> WORK INSTRUCTION:
Line count for "Policy": report how many lines in this material hold that string, with the number alone as the answer.

▼▼▼

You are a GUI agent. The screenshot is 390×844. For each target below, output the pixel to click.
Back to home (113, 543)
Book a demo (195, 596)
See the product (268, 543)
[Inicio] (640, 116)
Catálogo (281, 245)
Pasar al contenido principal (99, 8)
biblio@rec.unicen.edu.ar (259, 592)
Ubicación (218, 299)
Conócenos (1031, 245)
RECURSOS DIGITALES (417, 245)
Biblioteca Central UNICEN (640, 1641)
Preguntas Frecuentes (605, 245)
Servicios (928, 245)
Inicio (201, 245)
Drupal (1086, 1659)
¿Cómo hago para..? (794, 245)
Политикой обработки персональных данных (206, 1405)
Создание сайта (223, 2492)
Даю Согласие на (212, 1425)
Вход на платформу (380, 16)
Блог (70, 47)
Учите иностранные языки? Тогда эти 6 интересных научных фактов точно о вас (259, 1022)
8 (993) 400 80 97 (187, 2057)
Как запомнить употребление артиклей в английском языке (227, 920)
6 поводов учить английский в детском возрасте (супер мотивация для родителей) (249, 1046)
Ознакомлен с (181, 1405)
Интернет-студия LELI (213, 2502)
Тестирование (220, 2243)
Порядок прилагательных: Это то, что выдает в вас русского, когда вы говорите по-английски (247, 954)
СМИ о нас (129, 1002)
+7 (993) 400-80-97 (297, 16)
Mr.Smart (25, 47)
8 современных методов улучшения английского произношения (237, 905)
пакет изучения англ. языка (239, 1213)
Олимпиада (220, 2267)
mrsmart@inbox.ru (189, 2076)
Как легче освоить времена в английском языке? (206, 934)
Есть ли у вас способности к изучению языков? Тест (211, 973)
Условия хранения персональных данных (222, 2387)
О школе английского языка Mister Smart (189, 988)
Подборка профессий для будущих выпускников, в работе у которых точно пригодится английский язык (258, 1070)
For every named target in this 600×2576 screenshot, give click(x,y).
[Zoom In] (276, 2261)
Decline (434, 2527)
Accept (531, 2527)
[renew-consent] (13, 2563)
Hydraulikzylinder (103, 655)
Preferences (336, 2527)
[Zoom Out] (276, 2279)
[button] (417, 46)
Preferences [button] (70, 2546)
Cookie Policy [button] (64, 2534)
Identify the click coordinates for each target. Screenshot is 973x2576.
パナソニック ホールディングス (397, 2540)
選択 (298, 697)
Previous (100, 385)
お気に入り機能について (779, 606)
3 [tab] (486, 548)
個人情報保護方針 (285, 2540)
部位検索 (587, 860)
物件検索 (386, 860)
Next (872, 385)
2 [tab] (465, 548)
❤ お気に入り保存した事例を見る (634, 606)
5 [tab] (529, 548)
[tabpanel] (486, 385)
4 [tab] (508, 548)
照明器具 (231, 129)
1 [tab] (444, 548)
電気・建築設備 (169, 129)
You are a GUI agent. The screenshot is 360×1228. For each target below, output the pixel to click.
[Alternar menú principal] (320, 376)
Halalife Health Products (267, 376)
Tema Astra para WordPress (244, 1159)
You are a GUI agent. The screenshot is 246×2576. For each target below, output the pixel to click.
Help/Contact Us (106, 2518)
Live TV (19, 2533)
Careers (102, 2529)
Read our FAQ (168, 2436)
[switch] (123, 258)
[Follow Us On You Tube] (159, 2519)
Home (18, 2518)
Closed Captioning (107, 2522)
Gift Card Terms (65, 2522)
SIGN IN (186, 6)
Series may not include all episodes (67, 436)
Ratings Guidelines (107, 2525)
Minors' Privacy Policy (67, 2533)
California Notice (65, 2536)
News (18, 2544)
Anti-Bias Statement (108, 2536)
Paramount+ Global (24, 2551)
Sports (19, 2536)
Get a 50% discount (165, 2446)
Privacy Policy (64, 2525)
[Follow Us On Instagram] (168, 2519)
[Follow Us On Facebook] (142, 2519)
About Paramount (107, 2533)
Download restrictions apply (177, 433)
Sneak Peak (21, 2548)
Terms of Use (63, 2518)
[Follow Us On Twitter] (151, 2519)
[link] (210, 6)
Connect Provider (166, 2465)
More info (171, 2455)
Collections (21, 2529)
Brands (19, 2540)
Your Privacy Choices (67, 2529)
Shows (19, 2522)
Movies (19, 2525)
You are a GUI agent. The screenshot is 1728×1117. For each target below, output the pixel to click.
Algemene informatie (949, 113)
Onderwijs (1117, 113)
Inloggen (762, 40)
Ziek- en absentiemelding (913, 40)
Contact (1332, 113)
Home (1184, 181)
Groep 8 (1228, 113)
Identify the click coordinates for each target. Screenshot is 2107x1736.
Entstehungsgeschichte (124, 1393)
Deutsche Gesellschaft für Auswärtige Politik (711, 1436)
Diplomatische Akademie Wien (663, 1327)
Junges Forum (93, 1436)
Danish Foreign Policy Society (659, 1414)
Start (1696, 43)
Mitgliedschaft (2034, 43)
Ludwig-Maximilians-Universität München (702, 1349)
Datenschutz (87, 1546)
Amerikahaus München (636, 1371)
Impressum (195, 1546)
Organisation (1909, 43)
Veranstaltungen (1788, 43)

▲▲▲

> TASK RESULT:
4